A line containing "Image resolution: width=995" appears in the material below. Return exactly every line from the first through that one, and only those.

(Beginning of DATA IN THIS EXERCISE)

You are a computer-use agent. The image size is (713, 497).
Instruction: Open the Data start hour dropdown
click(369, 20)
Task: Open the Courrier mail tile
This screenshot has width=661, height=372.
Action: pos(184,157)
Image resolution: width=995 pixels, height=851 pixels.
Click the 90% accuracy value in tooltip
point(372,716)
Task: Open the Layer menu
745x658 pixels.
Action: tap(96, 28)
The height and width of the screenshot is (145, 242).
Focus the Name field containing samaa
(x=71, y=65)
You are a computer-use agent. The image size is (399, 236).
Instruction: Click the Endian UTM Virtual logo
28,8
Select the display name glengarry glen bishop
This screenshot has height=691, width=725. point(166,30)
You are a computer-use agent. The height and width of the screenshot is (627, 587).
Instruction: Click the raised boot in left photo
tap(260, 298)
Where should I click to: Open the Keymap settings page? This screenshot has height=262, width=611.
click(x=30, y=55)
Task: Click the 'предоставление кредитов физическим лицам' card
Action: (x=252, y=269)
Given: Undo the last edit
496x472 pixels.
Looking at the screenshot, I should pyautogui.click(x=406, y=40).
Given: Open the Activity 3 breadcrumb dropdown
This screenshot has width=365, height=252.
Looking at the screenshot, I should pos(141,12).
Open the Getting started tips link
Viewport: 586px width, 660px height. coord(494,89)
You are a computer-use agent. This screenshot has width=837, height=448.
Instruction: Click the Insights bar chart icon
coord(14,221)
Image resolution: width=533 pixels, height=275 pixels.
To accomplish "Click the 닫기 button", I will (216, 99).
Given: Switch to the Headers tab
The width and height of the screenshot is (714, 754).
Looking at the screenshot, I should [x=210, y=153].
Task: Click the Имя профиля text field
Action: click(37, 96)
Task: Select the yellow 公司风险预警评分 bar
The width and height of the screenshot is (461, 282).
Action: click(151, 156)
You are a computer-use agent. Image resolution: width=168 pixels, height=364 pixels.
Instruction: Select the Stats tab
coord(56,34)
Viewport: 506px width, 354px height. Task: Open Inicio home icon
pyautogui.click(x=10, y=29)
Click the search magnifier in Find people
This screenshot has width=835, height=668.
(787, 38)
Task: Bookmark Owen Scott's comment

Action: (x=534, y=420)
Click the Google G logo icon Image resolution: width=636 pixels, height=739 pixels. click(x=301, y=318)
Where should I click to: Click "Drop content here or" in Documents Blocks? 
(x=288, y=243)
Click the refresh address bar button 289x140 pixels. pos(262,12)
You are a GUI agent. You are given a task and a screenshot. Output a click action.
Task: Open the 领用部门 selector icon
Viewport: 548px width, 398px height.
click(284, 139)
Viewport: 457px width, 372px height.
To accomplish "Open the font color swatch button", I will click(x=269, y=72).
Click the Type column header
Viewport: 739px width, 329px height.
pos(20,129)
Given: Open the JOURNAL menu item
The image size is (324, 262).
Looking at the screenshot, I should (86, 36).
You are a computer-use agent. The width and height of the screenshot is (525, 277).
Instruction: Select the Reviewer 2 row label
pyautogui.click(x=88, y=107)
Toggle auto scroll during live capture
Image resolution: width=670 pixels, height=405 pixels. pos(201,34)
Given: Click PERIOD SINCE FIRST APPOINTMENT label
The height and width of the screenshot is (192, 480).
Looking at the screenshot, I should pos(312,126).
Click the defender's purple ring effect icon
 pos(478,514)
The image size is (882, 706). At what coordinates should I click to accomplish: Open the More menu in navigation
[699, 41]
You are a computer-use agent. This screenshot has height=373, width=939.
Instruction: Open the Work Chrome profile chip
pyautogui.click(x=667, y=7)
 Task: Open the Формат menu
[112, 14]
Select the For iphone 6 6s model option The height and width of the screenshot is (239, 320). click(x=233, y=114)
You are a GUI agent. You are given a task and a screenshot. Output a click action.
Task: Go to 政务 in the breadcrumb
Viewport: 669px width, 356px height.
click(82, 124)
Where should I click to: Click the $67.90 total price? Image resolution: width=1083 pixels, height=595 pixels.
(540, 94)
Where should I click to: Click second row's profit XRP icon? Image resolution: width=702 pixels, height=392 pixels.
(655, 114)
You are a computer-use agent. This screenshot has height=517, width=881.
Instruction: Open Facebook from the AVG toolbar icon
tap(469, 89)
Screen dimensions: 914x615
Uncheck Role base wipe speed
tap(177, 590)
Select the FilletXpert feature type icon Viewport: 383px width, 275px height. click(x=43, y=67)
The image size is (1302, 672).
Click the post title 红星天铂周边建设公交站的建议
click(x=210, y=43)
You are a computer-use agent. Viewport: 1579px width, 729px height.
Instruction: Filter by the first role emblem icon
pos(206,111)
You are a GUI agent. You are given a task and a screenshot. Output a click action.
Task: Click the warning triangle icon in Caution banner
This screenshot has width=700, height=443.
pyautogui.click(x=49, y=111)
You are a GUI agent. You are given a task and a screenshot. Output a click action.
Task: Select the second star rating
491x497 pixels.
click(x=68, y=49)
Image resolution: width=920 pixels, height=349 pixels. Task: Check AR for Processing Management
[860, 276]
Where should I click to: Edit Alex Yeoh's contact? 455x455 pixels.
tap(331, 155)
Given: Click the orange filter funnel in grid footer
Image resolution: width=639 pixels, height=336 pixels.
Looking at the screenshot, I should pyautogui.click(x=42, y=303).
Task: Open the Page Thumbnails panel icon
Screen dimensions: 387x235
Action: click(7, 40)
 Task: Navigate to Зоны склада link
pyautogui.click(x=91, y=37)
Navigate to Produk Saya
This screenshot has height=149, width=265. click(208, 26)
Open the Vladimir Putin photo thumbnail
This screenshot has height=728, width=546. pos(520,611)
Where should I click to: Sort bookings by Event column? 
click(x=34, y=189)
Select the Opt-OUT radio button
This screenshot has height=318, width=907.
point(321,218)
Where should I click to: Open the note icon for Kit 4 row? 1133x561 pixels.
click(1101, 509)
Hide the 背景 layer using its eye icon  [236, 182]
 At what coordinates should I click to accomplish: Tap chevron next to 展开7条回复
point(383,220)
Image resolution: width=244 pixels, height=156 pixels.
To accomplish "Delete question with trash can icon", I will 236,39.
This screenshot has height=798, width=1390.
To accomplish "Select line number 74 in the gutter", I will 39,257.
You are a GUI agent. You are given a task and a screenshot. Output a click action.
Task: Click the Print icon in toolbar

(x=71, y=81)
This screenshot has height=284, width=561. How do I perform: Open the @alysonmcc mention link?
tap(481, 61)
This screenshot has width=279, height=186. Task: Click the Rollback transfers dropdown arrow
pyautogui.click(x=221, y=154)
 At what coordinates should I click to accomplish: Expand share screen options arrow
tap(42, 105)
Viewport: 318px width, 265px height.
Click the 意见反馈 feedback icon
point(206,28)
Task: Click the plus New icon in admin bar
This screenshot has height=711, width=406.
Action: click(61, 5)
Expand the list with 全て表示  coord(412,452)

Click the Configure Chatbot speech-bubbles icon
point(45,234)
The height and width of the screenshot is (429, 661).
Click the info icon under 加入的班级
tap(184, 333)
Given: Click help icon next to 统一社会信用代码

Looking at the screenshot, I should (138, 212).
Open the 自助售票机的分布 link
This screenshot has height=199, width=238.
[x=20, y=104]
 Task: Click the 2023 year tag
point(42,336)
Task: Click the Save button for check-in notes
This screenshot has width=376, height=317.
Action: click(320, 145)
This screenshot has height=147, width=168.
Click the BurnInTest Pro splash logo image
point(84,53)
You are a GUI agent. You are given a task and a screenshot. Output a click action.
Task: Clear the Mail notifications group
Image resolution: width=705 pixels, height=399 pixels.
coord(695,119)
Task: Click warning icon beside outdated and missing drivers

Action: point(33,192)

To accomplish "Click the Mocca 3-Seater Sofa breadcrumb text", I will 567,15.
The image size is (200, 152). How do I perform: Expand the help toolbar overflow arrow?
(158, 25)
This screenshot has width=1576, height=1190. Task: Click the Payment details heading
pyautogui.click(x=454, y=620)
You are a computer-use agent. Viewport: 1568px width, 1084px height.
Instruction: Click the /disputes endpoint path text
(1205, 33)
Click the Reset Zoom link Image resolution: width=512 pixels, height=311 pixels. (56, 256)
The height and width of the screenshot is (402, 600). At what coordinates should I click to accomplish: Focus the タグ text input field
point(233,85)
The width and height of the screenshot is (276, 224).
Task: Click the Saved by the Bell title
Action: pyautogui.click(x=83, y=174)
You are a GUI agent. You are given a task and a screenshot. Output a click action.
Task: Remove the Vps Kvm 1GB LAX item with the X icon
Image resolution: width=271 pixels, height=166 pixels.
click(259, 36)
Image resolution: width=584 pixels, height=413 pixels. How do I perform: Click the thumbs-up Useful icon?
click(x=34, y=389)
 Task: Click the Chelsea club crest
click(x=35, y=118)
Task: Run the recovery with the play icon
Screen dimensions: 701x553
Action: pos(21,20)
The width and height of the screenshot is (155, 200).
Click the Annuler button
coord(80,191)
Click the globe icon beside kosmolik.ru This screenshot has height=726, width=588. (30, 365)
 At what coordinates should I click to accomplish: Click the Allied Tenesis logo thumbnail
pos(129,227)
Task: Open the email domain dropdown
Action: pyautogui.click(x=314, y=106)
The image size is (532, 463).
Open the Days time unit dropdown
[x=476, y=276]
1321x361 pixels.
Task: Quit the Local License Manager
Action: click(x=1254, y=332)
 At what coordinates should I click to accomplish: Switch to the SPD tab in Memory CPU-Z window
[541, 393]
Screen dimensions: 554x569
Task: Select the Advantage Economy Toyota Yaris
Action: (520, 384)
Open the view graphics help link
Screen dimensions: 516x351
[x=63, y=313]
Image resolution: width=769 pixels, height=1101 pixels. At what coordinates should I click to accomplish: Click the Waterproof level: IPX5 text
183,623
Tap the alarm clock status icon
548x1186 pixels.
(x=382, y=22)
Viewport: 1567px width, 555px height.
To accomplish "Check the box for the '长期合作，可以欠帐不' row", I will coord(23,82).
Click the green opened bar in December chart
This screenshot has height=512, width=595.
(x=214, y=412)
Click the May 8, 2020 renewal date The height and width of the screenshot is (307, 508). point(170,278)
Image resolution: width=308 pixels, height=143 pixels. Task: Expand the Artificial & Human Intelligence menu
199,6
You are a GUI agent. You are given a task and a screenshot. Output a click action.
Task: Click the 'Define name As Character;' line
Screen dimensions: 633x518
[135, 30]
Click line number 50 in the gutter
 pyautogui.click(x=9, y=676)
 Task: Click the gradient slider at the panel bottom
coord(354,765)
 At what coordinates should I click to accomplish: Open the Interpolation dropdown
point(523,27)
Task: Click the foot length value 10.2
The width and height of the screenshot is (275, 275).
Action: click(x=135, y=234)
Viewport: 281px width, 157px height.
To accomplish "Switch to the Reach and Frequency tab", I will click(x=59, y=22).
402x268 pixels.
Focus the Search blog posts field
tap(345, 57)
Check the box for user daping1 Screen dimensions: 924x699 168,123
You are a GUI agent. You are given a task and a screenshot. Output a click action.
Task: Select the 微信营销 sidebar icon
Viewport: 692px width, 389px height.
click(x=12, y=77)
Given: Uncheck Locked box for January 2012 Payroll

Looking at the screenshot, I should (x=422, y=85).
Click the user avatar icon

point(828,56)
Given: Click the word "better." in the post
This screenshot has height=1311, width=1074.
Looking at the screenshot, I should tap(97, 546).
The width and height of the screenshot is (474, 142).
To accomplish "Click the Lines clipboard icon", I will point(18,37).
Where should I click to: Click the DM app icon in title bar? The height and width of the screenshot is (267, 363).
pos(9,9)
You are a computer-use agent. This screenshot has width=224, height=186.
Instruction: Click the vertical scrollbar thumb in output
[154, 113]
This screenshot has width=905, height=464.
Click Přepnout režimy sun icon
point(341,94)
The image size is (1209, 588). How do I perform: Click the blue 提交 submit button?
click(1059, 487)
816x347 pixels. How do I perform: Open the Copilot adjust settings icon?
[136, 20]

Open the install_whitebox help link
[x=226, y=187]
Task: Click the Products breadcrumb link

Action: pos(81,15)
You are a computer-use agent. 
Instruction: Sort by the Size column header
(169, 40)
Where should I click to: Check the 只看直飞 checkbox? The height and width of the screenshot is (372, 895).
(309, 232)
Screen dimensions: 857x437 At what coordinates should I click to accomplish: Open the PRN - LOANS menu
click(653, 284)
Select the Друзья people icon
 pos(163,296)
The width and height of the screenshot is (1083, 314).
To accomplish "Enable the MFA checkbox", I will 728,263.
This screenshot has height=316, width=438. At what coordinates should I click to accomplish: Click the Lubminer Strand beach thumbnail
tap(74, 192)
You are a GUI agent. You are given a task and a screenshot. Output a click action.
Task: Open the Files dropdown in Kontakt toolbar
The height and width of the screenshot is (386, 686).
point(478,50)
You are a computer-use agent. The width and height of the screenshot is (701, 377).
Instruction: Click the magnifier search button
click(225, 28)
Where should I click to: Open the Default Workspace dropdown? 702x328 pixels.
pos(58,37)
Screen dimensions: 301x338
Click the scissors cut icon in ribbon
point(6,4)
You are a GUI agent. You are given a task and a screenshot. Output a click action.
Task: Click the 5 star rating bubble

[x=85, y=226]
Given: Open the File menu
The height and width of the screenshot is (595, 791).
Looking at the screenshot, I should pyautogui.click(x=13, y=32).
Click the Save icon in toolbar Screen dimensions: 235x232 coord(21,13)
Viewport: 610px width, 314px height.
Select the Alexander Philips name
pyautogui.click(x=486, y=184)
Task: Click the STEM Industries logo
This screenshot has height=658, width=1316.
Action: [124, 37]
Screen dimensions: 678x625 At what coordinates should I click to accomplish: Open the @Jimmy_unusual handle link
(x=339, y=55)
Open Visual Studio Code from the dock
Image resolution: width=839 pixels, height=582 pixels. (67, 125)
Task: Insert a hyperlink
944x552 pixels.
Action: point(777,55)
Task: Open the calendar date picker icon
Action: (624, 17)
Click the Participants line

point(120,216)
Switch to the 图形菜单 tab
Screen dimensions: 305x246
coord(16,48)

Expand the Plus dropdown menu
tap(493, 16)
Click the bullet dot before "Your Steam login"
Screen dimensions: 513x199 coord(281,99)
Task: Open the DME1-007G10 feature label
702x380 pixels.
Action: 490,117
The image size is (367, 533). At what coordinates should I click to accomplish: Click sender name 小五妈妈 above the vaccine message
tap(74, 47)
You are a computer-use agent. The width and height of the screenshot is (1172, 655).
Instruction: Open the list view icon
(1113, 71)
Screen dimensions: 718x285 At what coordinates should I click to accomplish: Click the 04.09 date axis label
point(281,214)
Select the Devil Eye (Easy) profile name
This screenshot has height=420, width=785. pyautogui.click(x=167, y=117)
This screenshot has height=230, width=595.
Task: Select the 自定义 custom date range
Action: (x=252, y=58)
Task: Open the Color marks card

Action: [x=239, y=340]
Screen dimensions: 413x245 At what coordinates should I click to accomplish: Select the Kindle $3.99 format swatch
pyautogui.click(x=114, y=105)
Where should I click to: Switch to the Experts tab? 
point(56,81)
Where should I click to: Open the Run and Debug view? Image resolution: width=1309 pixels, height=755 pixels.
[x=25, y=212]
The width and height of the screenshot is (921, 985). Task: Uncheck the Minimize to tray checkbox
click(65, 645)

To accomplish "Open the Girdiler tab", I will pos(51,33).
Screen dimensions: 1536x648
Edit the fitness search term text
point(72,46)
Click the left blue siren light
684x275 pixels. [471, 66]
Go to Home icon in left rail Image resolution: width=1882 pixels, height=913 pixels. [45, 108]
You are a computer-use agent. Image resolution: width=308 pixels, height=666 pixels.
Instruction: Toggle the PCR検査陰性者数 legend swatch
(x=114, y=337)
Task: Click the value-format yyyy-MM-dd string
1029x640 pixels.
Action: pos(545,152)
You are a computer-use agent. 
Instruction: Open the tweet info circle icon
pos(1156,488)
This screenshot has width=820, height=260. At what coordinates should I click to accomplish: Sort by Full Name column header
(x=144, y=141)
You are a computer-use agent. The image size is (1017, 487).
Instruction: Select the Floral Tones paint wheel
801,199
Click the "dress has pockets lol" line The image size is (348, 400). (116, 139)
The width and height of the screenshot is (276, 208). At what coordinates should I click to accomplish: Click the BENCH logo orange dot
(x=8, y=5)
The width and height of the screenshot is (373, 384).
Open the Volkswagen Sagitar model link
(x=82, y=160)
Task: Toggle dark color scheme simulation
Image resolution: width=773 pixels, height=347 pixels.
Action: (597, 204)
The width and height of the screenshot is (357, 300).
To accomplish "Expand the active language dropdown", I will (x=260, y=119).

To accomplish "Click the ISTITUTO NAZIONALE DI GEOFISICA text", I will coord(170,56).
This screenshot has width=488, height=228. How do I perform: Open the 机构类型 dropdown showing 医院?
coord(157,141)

(End of DATA IN THIS EXERCISE)

ANSWER BOX:
You are a computer-use agent. The image size is (713, 497).
Instruction: Open the Data start hour dropdown
click(369, 20)
Task: Open the Courrier mail tile
This screenshot has width=661, height=372.
Action: pos(184,157)
Image resolution: width=995 pixels, height=851 pixels.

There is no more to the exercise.